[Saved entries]
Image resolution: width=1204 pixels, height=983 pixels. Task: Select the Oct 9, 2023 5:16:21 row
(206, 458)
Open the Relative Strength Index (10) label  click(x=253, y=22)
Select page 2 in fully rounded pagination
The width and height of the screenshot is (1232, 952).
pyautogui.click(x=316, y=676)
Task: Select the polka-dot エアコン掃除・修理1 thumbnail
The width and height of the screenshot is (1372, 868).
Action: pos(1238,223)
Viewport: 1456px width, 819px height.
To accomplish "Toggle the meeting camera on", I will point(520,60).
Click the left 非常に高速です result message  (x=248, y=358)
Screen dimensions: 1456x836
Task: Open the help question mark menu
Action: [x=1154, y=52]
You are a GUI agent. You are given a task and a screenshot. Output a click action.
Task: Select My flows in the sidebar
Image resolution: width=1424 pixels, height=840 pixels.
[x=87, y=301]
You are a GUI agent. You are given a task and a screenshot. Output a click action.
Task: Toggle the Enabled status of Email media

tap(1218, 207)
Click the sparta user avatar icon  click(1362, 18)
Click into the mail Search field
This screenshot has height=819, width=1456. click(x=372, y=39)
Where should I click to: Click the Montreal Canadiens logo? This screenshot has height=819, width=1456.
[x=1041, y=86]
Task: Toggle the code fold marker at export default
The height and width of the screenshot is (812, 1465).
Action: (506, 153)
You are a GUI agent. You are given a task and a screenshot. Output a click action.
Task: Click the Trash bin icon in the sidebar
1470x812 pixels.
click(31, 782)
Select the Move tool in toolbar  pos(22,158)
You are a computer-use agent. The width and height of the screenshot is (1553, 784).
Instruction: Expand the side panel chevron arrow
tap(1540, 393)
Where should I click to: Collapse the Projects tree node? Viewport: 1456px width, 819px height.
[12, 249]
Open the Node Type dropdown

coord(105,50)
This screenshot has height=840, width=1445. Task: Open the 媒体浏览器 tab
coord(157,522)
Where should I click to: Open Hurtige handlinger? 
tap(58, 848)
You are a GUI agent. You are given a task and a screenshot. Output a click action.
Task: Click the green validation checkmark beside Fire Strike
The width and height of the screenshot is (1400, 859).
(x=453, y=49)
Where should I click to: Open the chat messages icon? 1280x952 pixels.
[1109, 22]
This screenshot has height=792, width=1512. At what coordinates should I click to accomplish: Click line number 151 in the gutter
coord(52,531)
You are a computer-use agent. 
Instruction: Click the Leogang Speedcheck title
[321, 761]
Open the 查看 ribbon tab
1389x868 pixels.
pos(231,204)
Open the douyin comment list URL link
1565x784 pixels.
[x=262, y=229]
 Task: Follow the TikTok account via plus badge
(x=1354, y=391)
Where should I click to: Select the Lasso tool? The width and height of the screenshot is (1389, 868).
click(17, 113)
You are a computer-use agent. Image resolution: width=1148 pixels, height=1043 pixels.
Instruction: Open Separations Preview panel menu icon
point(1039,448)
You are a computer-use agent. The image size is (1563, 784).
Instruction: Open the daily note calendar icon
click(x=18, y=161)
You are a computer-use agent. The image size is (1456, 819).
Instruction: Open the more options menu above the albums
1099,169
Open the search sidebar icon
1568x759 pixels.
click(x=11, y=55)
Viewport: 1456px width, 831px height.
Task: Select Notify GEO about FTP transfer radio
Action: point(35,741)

Task prompt:
Where a line in the records above contains the word "computer", copy that line.

Answer section:
You are a computer-use agent. The width and height of the screenshot is (1553, 784).
You are a computer-use agent. 
You are a computer-use agent. Image resolution: width=1148 pixels, height=1043 pixels.
You are a computer-use agent. The image size is (1563, 784).
You are a computer-use agent. The image size is (1456, 819).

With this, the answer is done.